Psychology Professor to Lead Study of
Anxiety Disorder Treatment
By Peter Grennen of The University Reporter (September 2007)
People who experience psychological difficulties have reason to keep tabs on the work being done at leading research institutions to improve treatments for these difficulties. A project under way at UMass Boston and Boston University has received financial backing from the National Institute of Mental Health (NIMH) that may well lead to widespread use of a new therapy for generalized anxiety disorder (GAD) that has shown much promise in clinical trials.
A team of investigators led by UMass Boston associate professor of psychology Lizabeth Roemer has been awarded an NIMH grant of $2.4 million for a study that will compare a mindfulness- and acceptance-based behavior therapy for GAD (developed in 2001 by Roemer and her collaborator, Dr. Susan Orsillo) to an older, established treatment. In addition to other objectives, the project will investigate mechanisms of change—how the therapies appear to work; and predictors of outcome—who responds to them, which should lead to better matching of treatments to clients.
GAD, a psychological disorder characterized by chronic and debilitating worry usually focused on possibly negative future events, has been linked to a lower sense of overall wellbeing, reduced life satisfaction, and the onset of clinical depression. Commonly occurring with other psychological disorders, it has been the least successfully treated of the anxiety disorders. “More efficacious treatments are needed,” says Roemer, principal investigator of the study, “and investigations are needed to assess the impact of these treatments on psychosocial impairment.”
Roemer and her colleagues believe that better targeting of the function of worry and the nature of GAD is necessary. “Recent developments in understanding worry and GAD suggest the potential utility of mindfulness and acceptance-based elements in treating GAD,” she says. In the context of this work, mindfulness is understood as “paying attention, on purpose, in the present moment in a nonevaluative and expanded way to both internal and external sensations.” There searchers propose that though mindfulness will not eliminate psychological distress, it may help individuals to respond to their naturally occurring internal experiences more adaptively and to lead richer, more satisfying lives.

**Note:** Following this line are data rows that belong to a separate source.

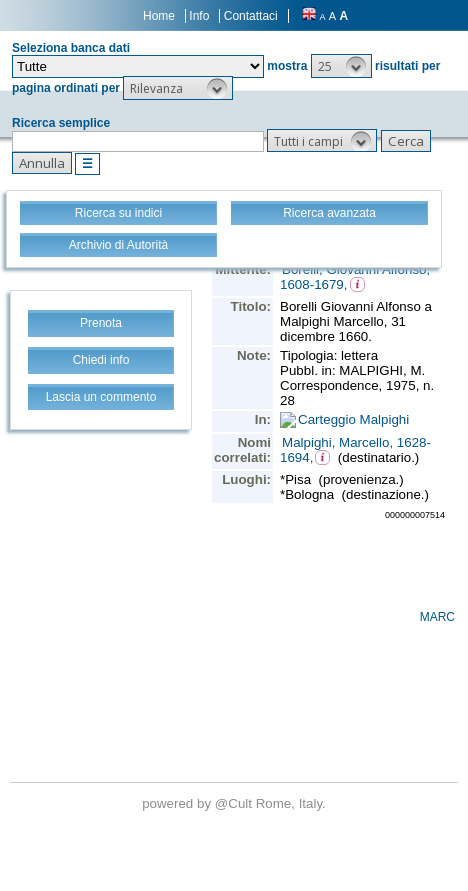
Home (159, 16)
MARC (437, 617)
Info (199, 16)
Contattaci (251, 16)
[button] (341, 66)
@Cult (235, 803)
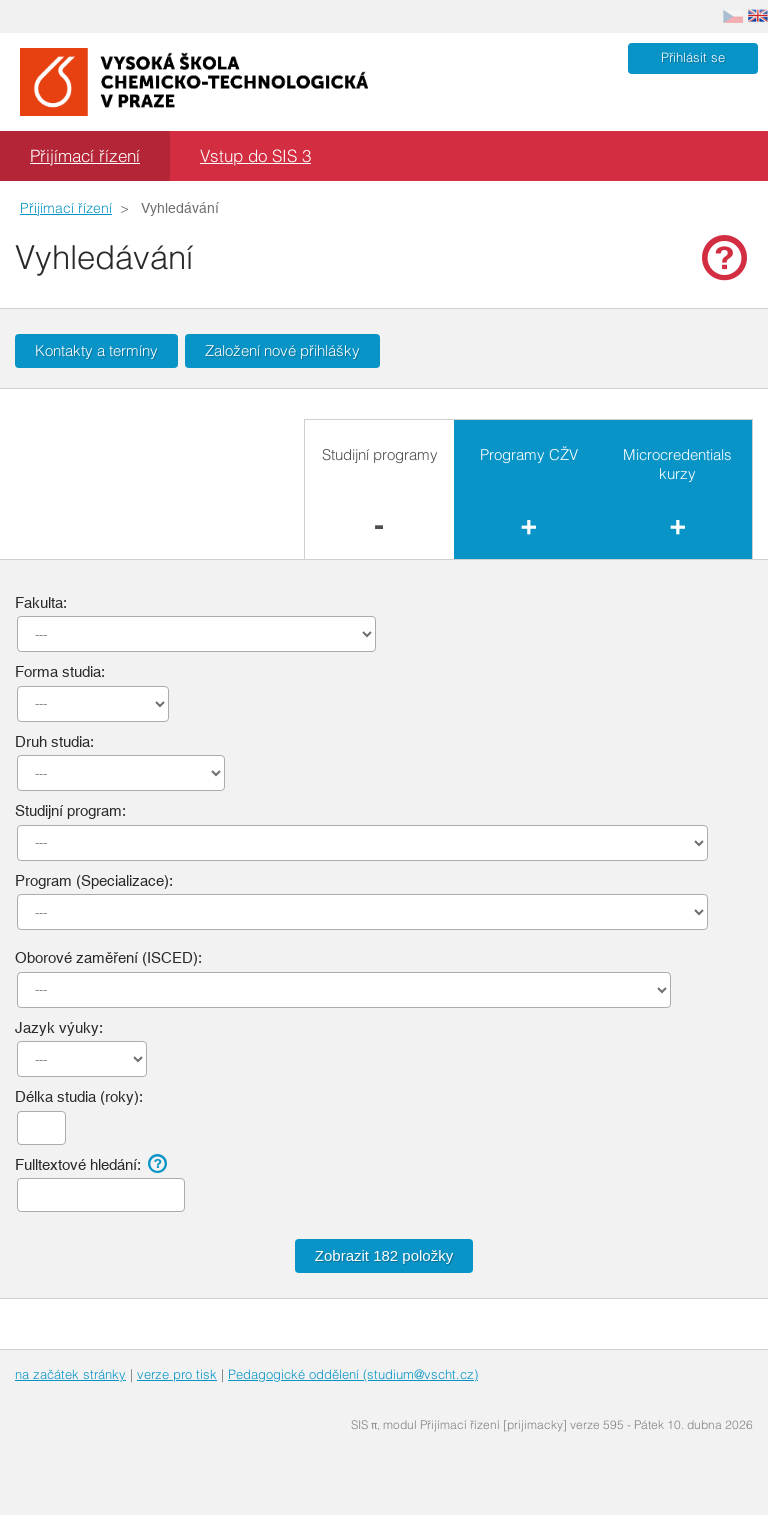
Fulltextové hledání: (93, 1164)
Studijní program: (70, 810)
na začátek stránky (70, 1374)
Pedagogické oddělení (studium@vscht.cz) (353, 1374)
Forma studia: (60, 671)
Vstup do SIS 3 (255, 155)
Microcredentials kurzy (677, 464)
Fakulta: (41, 602)
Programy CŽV (529, 454)
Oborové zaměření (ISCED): (108, 957)
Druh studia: (54, 741)
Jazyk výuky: (59, 1027)
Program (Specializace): (94, 880)
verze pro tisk (177, 1374)
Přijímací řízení (85, 155)
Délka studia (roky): (79, 1096)
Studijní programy (380, 454)
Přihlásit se (693, 57)
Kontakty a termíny (96, 350)
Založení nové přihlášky (282, 350)
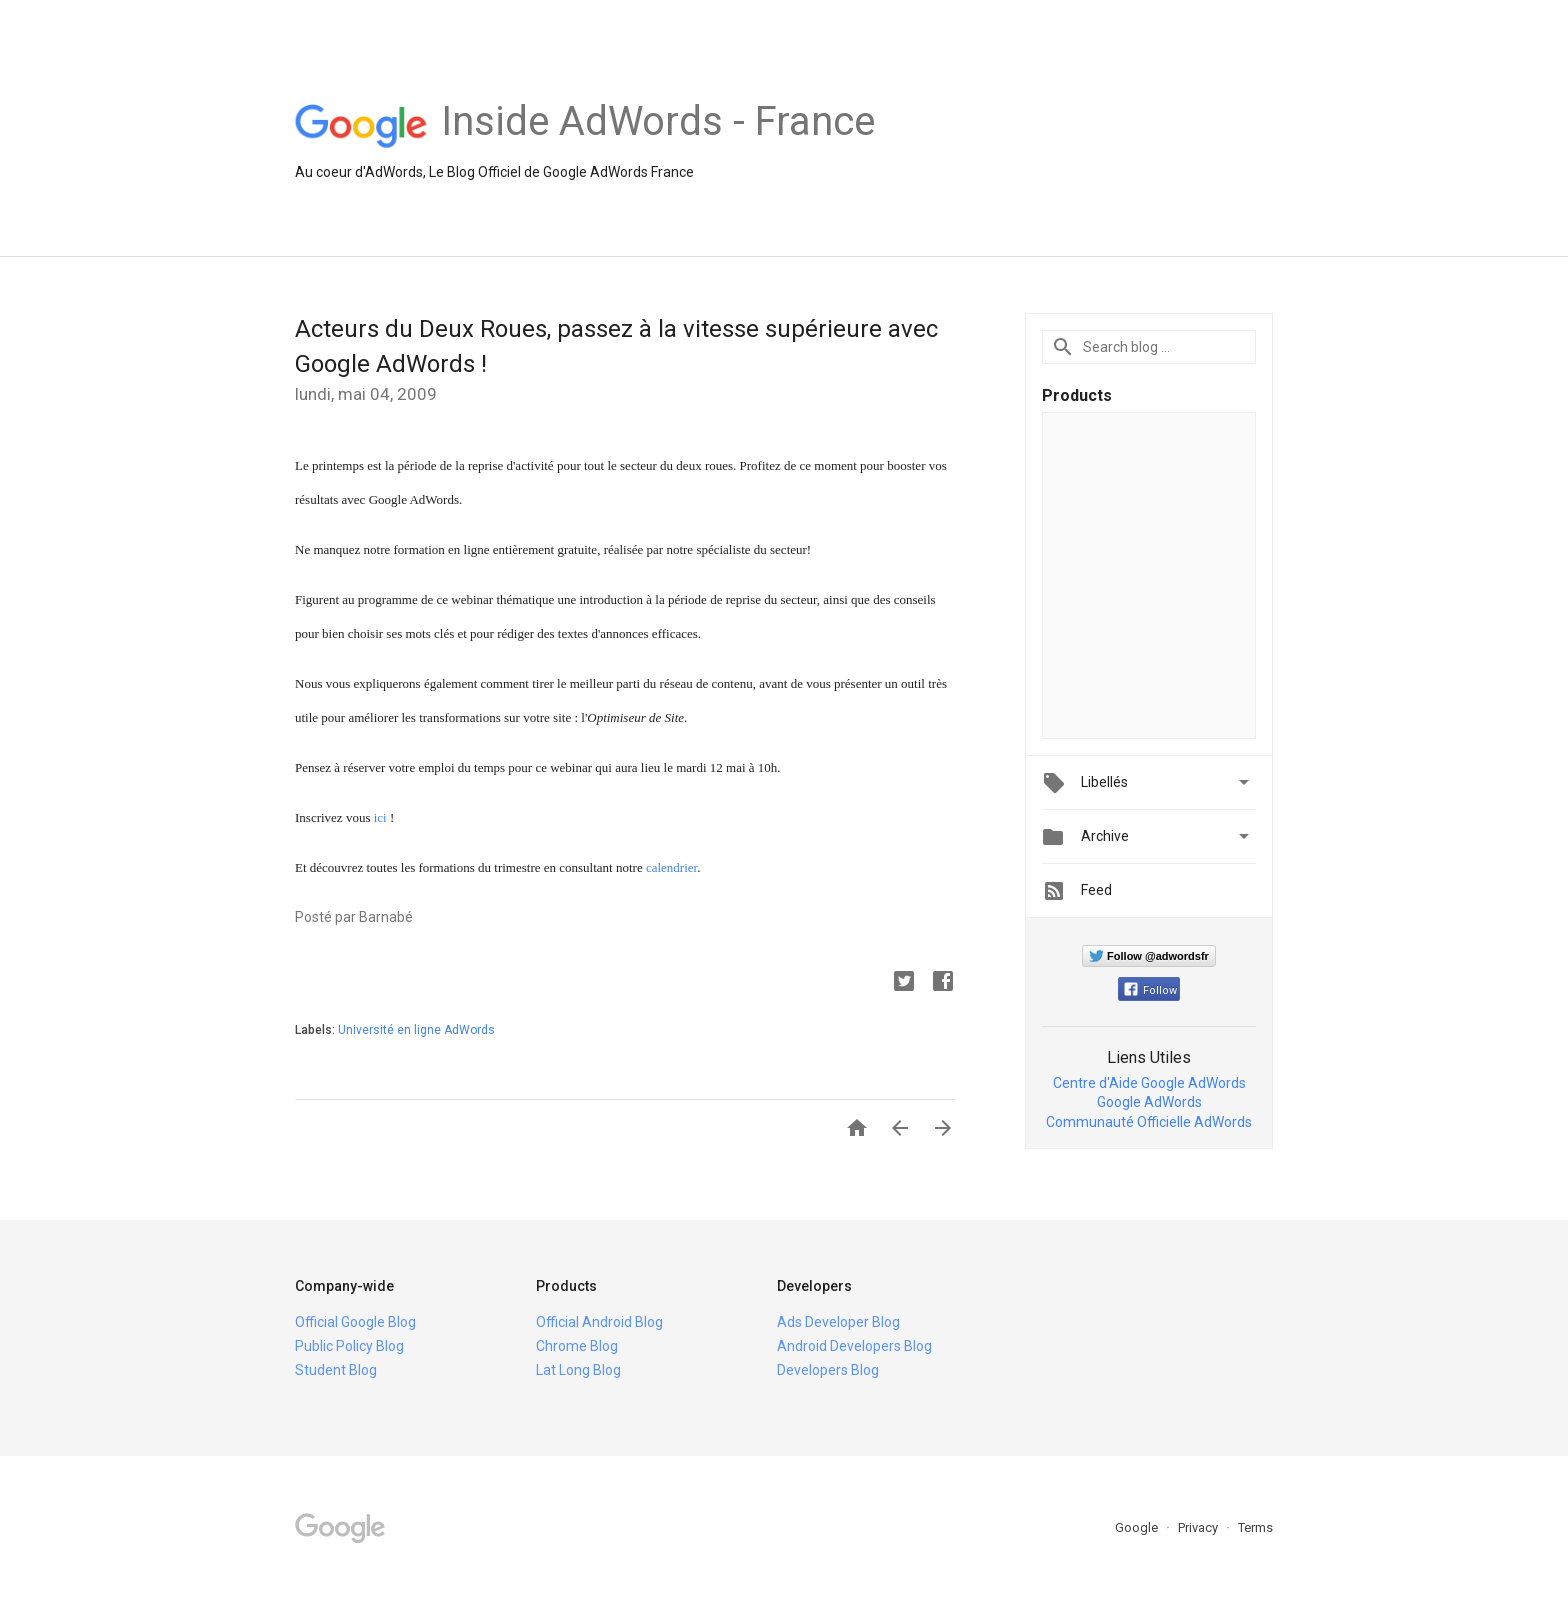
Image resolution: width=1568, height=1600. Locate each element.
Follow (1150, 990)
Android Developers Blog (854, 1346)
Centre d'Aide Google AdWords (1149, 1083)
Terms (1255, 1527)
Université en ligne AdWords (416, 1030)
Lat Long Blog (578, 1370)
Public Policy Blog (349, 1346)
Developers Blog (828, 1370)
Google (1138, 1527)
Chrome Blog (577, 1346)
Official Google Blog (355, 1322)
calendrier (671, 867)
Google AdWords (1149, 1102)
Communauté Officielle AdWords (1149, 1122)
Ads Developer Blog (838, 1322)
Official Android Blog (599, 1322)
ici (380, 817)
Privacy (1199, 1527)
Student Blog (336, 1370)
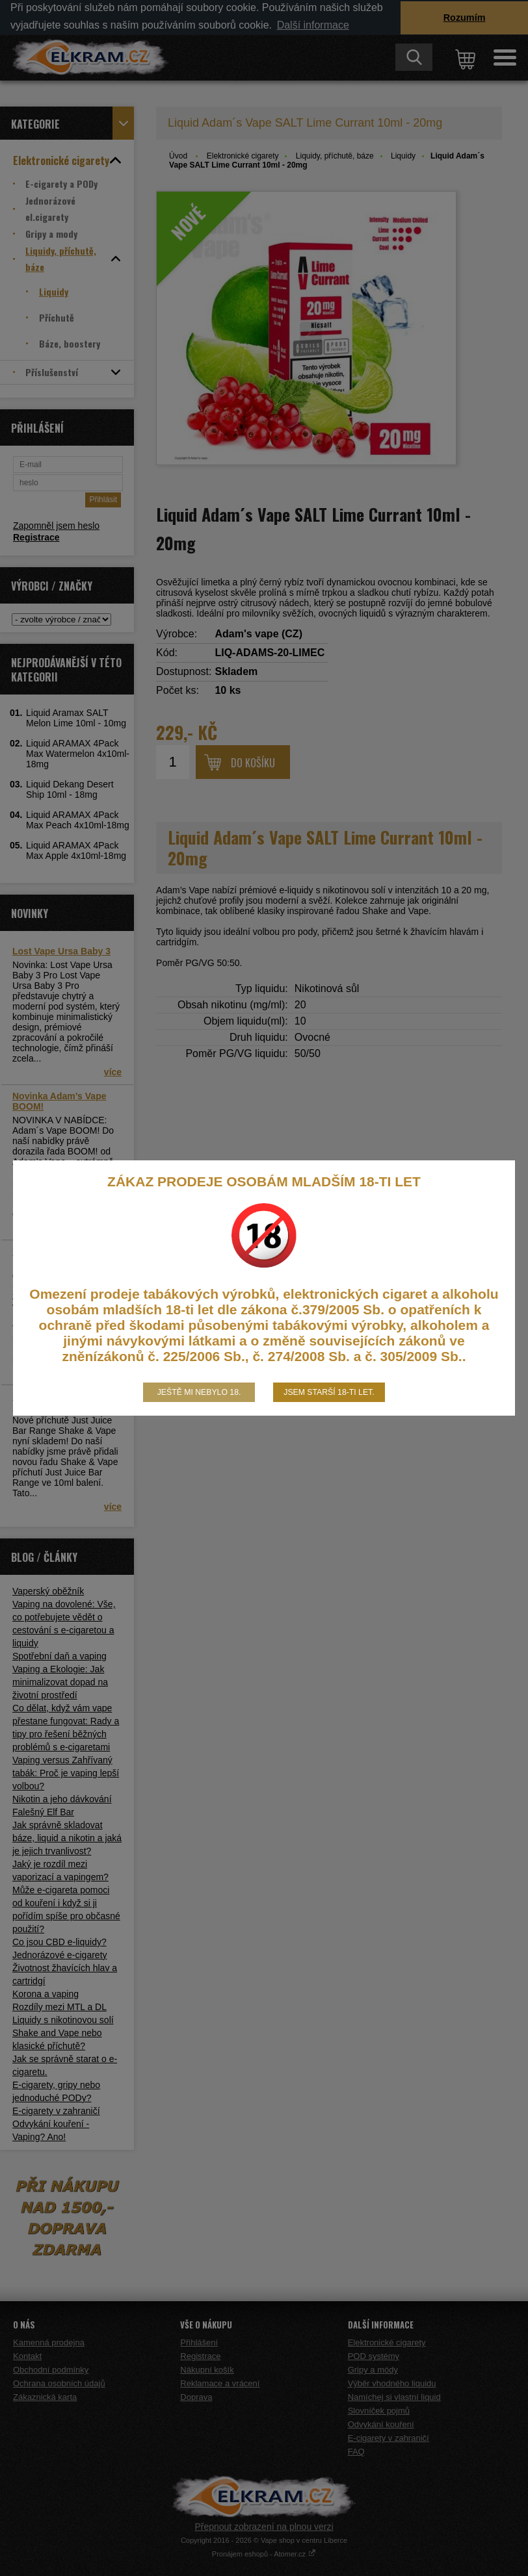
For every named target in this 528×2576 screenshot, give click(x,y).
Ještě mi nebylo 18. (199, 1392)
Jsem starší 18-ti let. (329, 1392)
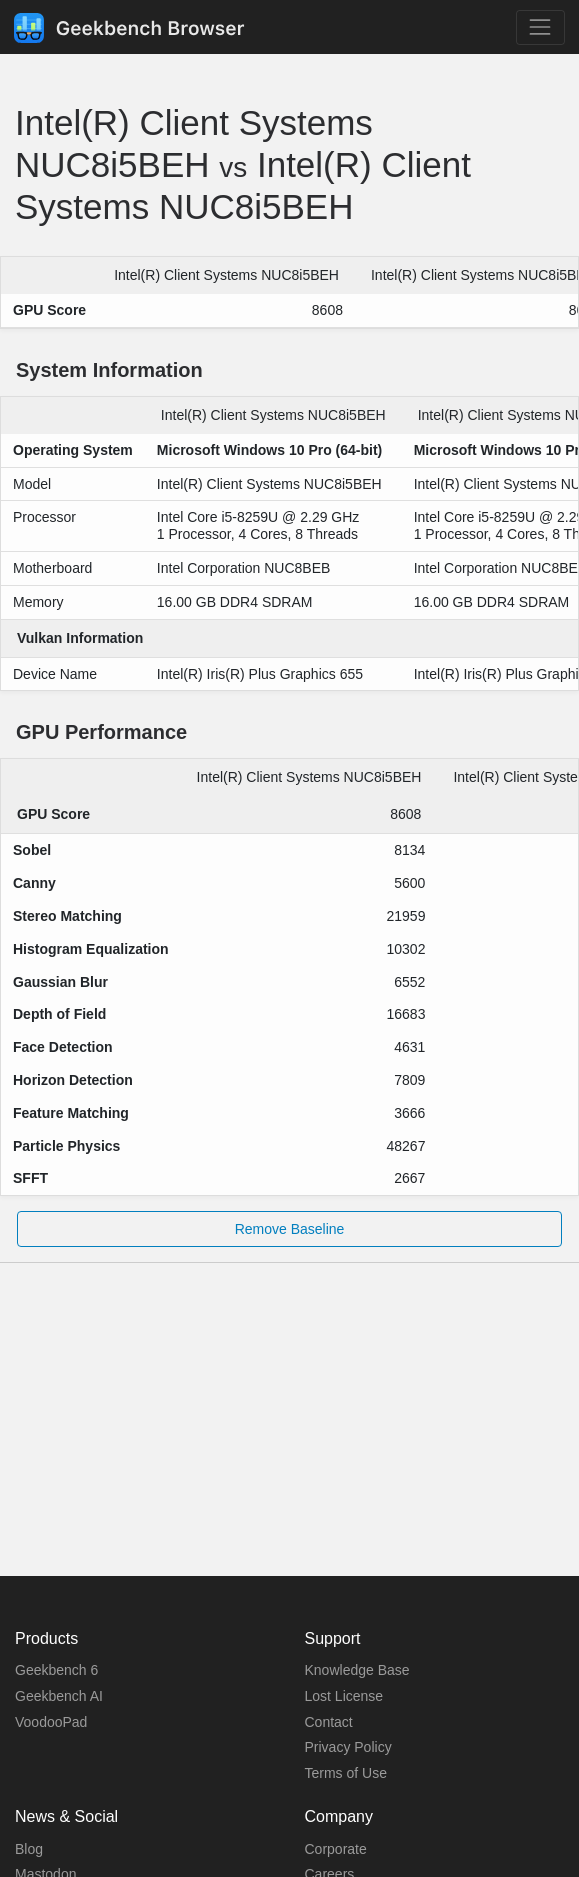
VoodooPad (51, 1722)
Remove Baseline (290, 1229)
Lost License (344, 1696)
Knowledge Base (357, 1670)
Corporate (336, 1849)
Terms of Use (346, 1773)
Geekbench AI (59, 1696)
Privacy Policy (348, 1747)
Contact (329, 1722)
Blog (29, 1849)
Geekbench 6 (56, 1670)
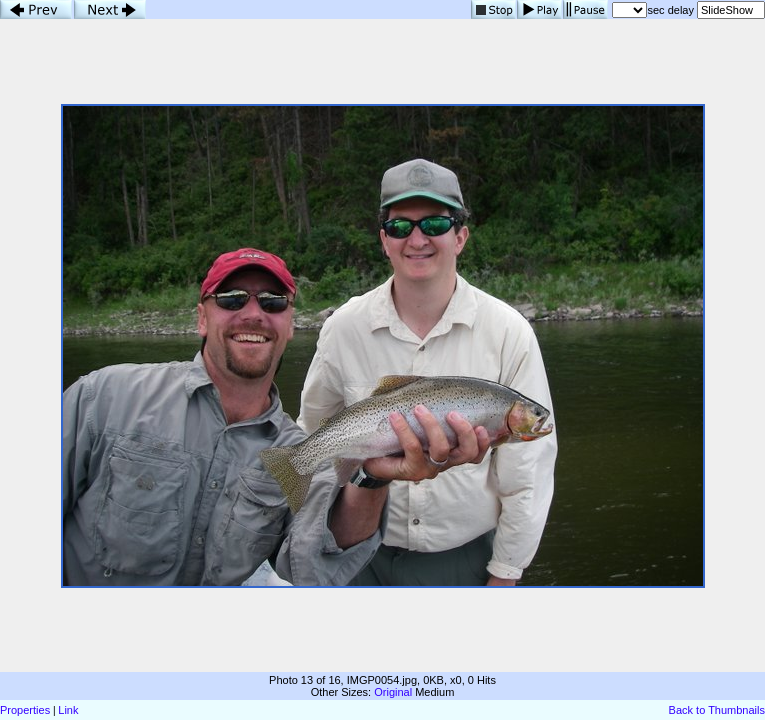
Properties (25, 710)
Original (393, 692)
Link (68, 710)
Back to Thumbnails (717, 710)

That hypothesis appears to be well-supported by the body of work on the subject. Studies have shown that worry plays an “avoidant” role in GAD that may be highly responsive to the practice of mindfulness. “Worry appears to reduce distressing internal experiences in the short term, although it likely prolongs them over time by interfering with emotional processing… and limiting the ability to respond adaptively,” says the study’s coprincipal investigator, Dr. Susan Orsillo of Suffolk University. “If this experiential avoidance is a central problem in GAD, then experiential acceptance, which mindfulness practice promotes, may be the solution.”
Preliminary findings from an open trial have been encouraging, as has a controlled trial that compared the treatment to the effects of normal maturation and other influences. “This novel treatment seems to be targeting the phenomena at which it is directed, with corresponding improvements in symptoms and quality of life,” says Roemer.
Even so, the researchers point out, other questions remain and further development of the treatment is needed. The latest NIMH funding has been earmarked for a specific approach to assessing the effectiveness of this newly developed therapy. “The current grant,” says Roemer, “is for a large-scale follow-up study in which we see whether this treatment is comparable to or more effective than applied relaxation, an empirically supported treatment for GAD”—that is, determine if and how the unique features of mindfulness and acceptance-based behavior therapy make it more effective than the older treatment. The results of that study will be telling, but regardless, individuals with generalized anxiety disorder can now look to the future with more optimism.